**Work instruction:** Could you repeat exactly the lines below, from the line containing "This screenshot has height=451, width=1000." through the last one, both included, while leaving out any pictures?

**Given records:**
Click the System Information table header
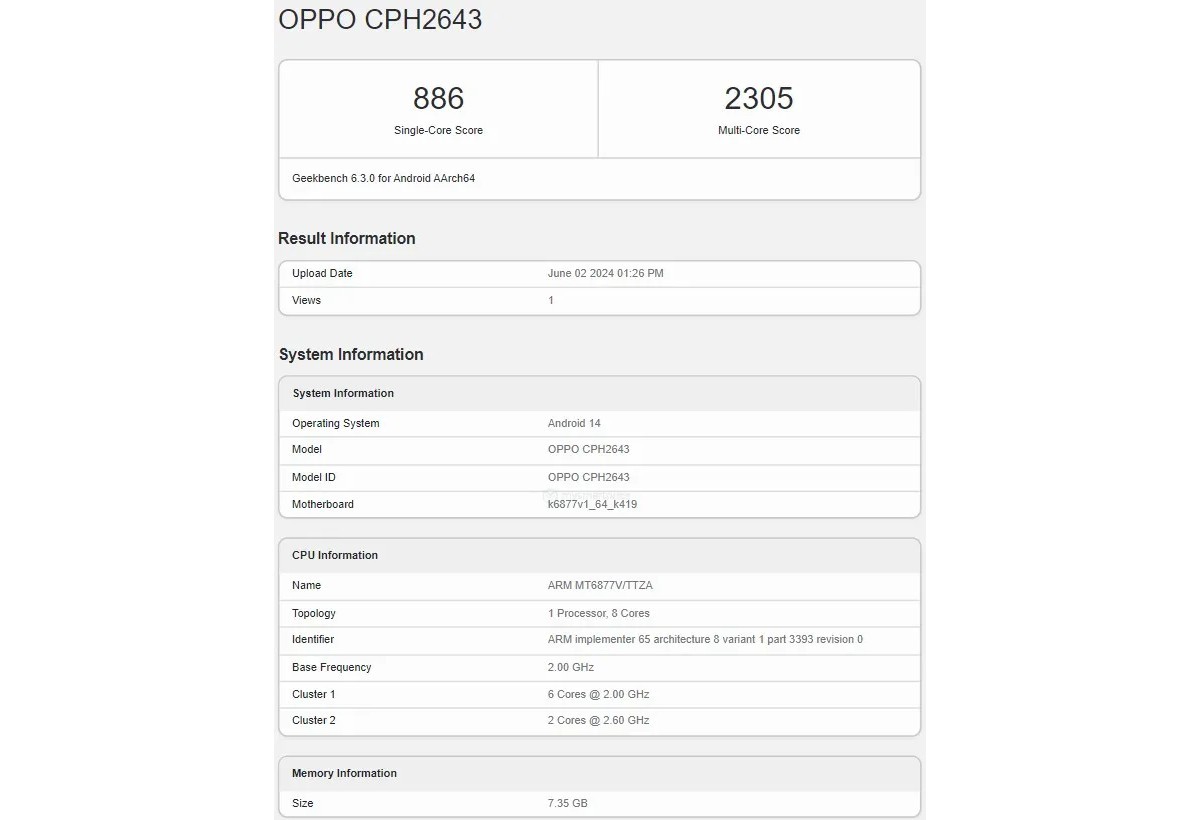This screenshot has width=1200, height=820. click(343, 393)
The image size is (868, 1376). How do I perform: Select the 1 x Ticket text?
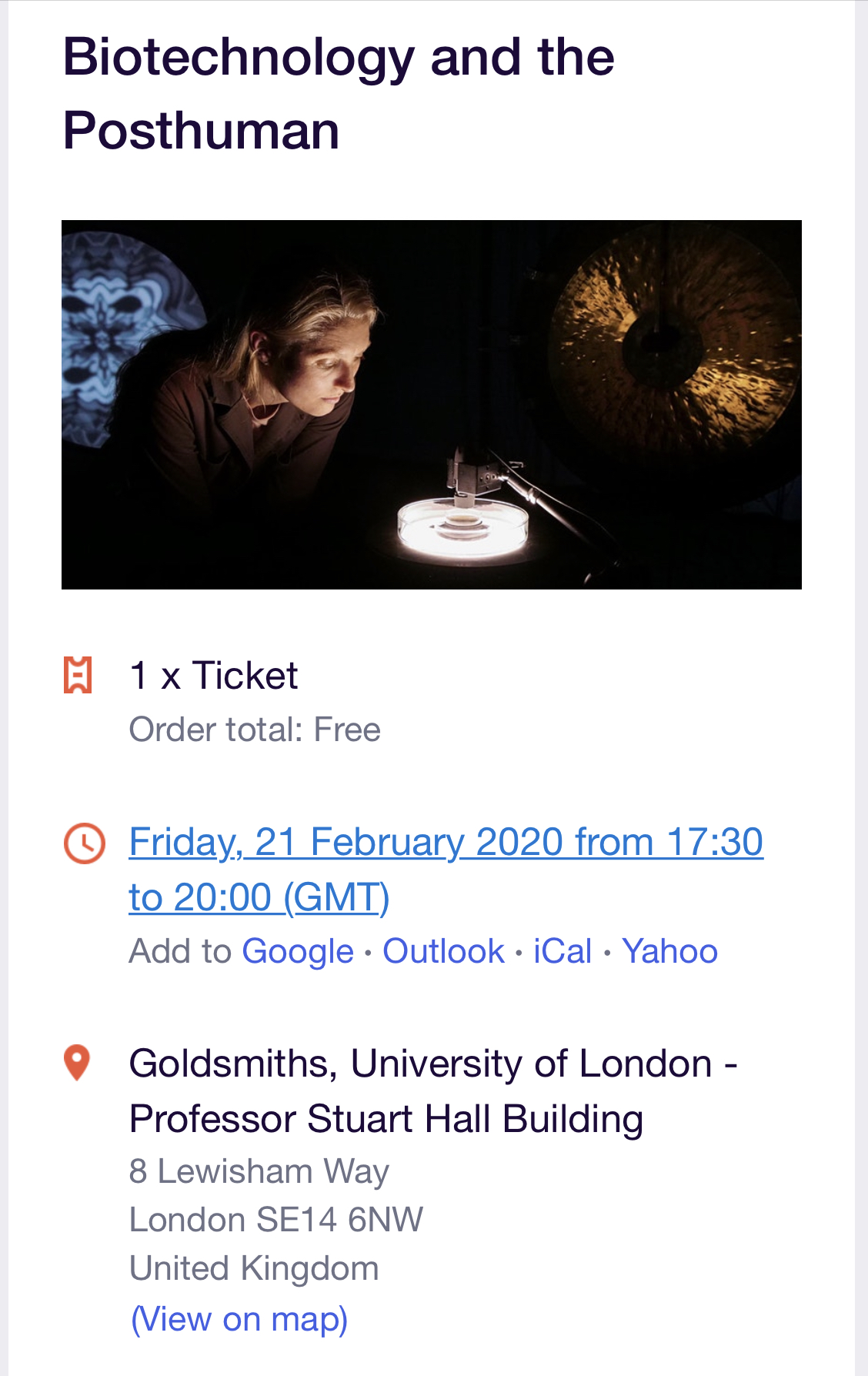pos(213,676)
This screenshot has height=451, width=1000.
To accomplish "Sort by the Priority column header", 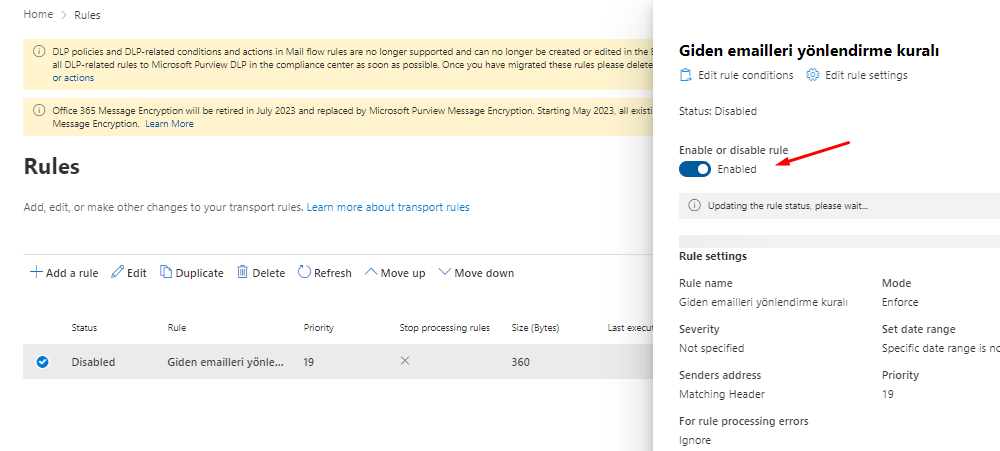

**Output:**
This screenshot has height=451, width=1000.
To accomplish "Sort by the Priority column header", 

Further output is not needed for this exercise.